次に、PHPにおける制御構造の書き方について紹介していきます。
最初に紹介する制御構造は、分岐処理です。一般的な言語と同じく、PHPでもif文を分岐処理の表現に用います。その構文も一般的な言語と変わりありませんから、それほど難しく感じないと思います。
if文は、何かの条件を判断して処理を分岐する命令です。したがって、if文を書く場合には、必ず条件を評価するための式が必要となります。この式は、比較演算子(表3)を使って作成され、TRUE(真)かFALSE(偽)で評価されるのです。
演算子の例 | 意味 | |
---|---|---|
$a==$b | 左辺と右辺の値は等しい | |
$a===$b | 左辺と右辺の値と型は等しい(PHP4で追加) | |
$a!=$b | 左辺と右辺の値は等しくない | |
$a<$b | 左辺より右辺の値が大きい | |
$a>$b | 左辺より右辺の値が小さい | |
$a<=$b | 左辺より右辺の値が大きいか等しい | |
$a>=$b | 左辺より右辺の値が小さいか等しい | |
式A?式B:式C | 式AがTRUEの場合式B、式AがFALSEの場合式Cを結果とする | |
表3 PHPで利用できる比較演算子 |
例えば
if($a==5)
のとき、変数$aの値が「5」の場合、式はTRUEと評価されます。TRUEと評価された場合は、そのすぐあとに続く処理が実行されます。それでは、もしも式がFALSEであった場合にはどうなるのでしょうか。
FALSEであった場合には、次の条件が評価されます。次の条件とは、elseifに続く条件です。このelseifは、不必要ならなくても構いませんし、必要であればいくつでも書いて構いません。
つまり、if文で分岐させる数は、1つでも複数でも自由なのです。もしも、どの条件にもあてはまらない場合には、最後にelse以下に続く処理が実行されます。いずれにしてもif文の最後は、「end if;」で終わらせなくてはなりません。
注意すべきなのは、条件は上から順に評価され、TRUEになると処理を実行して終わってしまうことです。つまり、一度処理を実行すると、次の条件はもう評価されません。したがって、条件を書く順序には十分な注意を払わないと望むような処理を実行できないのです。
もし、どうしても複雑な分岐が必要となる場合には、if文の中にif文を書くこともできます(if文のネスト:リスト7)。if文のネスト数について、特に制限はありませんが、あまり多用するべきではありません。なぜなら、処理が複雑になり、読みにくいプログラムになるからです。
この問題のもう1つの解決方法として、switch文を用いることもできます(リスト8)。switch文は、if文と同じく分岐処理を実現するための命令ですが、1つの変数を対象とするところに違いがあります。その代わりにswitch文では、break命令を発行するまで、次の処理も実行し続ける特徴があります。

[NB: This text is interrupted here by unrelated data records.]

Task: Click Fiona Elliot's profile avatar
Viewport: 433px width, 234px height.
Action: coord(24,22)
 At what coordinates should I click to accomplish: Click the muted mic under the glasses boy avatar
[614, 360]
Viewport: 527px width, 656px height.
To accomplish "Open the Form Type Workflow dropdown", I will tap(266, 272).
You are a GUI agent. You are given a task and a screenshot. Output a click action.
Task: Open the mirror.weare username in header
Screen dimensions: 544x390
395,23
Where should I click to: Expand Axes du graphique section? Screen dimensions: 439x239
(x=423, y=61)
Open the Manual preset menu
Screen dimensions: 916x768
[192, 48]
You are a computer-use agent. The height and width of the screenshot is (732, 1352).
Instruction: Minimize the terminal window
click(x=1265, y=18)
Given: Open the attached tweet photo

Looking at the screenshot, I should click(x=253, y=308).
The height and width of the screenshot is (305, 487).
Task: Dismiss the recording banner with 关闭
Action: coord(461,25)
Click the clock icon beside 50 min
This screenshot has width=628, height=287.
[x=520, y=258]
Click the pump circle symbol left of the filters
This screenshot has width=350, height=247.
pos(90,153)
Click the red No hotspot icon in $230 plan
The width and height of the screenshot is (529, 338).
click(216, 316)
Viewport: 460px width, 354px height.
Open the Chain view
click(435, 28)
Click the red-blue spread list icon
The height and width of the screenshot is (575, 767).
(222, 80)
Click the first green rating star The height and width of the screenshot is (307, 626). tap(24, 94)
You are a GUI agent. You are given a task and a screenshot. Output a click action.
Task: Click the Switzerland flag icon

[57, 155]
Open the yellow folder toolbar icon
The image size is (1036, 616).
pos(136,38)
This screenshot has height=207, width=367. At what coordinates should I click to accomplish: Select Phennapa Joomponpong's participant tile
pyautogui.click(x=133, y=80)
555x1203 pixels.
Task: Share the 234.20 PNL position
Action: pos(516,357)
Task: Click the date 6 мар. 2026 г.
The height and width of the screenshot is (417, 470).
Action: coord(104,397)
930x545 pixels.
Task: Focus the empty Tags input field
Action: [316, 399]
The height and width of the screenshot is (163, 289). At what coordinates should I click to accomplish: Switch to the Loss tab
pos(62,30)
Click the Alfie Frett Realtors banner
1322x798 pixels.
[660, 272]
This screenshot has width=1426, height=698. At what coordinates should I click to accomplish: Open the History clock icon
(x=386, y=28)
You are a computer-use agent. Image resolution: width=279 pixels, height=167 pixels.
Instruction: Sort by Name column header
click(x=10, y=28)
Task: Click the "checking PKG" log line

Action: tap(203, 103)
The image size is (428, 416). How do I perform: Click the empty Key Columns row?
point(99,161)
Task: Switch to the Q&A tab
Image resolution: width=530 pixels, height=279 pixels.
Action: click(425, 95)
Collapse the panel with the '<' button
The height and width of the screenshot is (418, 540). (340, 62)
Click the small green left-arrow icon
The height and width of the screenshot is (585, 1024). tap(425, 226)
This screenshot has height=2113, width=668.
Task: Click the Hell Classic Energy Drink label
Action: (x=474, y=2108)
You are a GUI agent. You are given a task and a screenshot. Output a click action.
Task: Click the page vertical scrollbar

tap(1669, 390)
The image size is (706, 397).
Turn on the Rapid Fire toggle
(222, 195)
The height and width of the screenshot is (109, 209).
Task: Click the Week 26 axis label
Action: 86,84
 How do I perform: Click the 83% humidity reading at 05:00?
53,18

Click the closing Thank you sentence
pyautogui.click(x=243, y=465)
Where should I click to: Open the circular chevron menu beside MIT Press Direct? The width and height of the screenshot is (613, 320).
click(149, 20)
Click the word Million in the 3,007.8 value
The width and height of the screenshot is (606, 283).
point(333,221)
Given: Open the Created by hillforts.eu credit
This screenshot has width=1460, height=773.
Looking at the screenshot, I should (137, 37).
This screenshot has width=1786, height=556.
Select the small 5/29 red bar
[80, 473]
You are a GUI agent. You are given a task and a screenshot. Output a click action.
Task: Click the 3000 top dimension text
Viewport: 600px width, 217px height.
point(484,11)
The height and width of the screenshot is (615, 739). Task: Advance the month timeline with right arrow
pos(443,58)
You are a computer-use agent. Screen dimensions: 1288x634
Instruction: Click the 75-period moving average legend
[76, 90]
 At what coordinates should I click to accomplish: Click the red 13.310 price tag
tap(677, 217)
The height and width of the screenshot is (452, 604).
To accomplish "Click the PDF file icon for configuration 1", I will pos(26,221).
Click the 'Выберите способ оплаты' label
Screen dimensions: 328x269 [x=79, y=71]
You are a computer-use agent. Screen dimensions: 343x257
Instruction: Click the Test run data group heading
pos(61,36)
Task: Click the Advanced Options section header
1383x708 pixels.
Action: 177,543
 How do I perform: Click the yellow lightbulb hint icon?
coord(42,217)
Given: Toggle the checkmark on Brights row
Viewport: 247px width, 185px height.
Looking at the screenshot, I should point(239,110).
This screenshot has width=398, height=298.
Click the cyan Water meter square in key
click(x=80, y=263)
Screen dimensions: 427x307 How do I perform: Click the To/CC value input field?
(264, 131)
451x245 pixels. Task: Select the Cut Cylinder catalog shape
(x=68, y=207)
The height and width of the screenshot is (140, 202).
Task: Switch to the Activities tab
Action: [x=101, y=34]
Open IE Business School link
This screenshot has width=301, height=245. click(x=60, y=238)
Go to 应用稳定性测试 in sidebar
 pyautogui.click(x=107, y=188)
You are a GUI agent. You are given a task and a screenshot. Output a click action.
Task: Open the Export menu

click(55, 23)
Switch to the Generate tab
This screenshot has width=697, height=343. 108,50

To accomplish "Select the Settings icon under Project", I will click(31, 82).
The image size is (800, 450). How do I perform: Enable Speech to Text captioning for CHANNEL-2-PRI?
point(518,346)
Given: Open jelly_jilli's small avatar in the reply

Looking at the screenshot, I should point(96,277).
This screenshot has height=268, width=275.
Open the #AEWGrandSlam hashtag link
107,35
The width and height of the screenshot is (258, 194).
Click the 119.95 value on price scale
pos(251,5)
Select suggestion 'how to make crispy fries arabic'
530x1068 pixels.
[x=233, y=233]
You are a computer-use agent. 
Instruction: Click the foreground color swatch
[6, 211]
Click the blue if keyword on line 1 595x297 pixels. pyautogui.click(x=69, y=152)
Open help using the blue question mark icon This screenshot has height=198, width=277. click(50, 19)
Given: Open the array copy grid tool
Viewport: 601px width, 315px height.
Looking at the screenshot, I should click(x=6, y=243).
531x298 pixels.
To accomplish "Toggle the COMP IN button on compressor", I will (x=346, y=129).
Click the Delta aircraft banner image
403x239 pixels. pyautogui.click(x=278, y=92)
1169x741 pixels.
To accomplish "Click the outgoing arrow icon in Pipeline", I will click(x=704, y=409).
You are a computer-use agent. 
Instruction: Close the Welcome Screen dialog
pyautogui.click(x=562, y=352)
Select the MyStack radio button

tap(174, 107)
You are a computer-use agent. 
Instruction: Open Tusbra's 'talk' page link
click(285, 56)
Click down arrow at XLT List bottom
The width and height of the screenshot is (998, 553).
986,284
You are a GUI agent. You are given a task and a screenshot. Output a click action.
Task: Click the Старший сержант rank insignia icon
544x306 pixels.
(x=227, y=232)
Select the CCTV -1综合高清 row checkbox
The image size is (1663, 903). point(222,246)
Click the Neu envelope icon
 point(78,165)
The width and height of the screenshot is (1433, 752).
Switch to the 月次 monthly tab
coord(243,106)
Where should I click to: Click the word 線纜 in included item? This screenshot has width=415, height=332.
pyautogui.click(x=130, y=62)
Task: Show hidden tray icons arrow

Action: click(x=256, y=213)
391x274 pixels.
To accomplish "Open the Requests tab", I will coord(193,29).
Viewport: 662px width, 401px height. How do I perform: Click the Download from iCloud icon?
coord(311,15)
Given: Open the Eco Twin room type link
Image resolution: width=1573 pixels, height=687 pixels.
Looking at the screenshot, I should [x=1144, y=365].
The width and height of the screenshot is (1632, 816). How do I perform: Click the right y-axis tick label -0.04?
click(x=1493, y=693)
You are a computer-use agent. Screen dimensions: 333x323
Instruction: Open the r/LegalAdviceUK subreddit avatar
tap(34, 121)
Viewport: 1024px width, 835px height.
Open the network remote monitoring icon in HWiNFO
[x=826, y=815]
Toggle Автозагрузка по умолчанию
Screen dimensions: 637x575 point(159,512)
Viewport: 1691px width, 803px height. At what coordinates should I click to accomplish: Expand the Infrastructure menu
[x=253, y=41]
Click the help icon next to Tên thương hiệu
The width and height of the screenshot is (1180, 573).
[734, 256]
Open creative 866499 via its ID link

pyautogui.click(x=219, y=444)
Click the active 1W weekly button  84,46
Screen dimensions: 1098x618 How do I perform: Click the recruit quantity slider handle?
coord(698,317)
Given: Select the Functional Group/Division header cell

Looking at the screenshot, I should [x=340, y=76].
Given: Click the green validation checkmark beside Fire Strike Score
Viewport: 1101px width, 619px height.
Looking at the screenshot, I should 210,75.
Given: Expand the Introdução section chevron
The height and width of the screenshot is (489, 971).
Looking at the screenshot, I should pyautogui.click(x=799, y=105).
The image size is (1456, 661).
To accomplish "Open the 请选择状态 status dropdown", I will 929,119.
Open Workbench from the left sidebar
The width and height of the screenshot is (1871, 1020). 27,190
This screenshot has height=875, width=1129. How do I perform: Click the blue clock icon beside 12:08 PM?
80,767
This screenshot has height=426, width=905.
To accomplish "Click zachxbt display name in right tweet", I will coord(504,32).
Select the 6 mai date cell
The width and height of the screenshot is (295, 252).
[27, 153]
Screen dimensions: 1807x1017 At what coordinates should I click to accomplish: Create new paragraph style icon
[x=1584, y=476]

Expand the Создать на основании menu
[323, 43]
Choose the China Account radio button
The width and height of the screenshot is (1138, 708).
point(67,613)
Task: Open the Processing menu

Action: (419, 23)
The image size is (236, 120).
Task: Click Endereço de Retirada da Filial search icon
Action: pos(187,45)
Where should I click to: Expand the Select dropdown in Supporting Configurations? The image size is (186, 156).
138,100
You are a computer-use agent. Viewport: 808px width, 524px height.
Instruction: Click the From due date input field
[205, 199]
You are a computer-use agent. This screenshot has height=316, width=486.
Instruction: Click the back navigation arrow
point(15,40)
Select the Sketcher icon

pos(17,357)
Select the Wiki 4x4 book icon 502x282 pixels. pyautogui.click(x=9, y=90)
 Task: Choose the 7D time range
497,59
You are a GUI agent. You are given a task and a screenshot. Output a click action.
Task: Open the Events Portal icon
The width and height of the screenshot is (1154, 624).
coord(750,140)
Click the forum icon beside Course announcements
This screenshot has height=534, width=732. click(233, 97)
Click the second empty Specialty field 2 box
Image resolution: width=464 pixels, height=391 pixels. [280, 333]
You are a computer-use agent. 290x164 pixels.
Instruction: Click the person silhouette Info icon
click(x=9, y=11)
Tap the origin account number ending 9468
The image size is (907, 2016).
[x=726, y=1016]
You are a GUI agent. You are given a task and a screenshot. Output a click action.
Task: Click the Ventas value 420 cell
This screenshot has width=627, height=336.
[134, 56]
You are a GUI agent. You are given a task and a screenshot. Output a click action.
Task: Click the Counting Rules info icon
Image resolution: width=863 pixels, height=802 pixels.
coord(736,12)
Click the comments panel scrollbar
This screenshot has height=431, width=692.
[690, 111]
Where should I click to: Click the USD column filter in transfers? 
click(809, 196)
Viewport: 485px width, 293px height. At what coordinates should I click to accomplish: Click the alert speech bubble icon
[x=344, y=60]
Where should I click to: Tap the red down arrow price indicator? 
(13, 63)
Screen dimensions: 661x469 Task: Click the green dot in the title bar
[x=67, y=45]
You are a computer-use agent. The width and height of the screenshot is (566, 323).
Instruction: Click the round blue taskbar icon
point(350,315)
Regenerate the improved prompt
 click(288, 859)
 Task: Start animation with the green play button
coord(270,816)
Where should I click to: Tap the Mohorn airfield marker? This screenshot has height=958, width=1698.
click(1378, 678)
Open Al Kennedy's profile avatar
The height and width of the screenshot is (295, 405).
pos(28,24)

<html> <body> <?php /* 処理Aと処理A'が実行される */ $a="mens"; $b=1000; if($a=="men"){ /* 処理A */ if($b>1000){ /* 処理A' */ end if; } } else{ /* 処理B */ } end if; ?> </body> </html>
<html> <body> <?php /* 処理Aが実行される */ $a="mens"; switch($a){ case "mens": 処理A; break; case "ladys": 処理B; break; } ?> </body> </html>
この特徴は便利なようですが、実際に用いるには、失敗しないよう十分な注意が必要です。なぜなら、switch文では一度TRUEになると、break命令があるまで無条件に実行されるからです(リスト9)。くどいようですが言い換えて表現すると、条件が判断されるのは、switch文全体において一度きりです(リスト10)。
<html> <body> <?php /* 処理Aに続いて処理Bも実行される */ $a="mens"; switch($a){ case "mens": 処理A; case "ladys": 処理B; } ?> </body> </html>
<html> <body> <?php /* 処理Aが実行される */ $a="mens"; switch($a){ /* このように複数の値に1つの処理を対応させられる */ case "boys": case "mens": 処理A; break; case "ladys": 処理B; break; /* defaultは、if文のelseと同じ役割となる */ default: 処理C; } ?> </body> </html>
いずれにしても、複雑なプログラムを書くときにはフローチャートを書くなどして、処理の流れを明確にしておかなくてはなりません。さもなければ、自分が何をどのように処理したいのか、途中で見失ってしまうことでしょう。なんでも表現できるからこそ、慎重に計画して、最も効率のよい表現が必要なのです。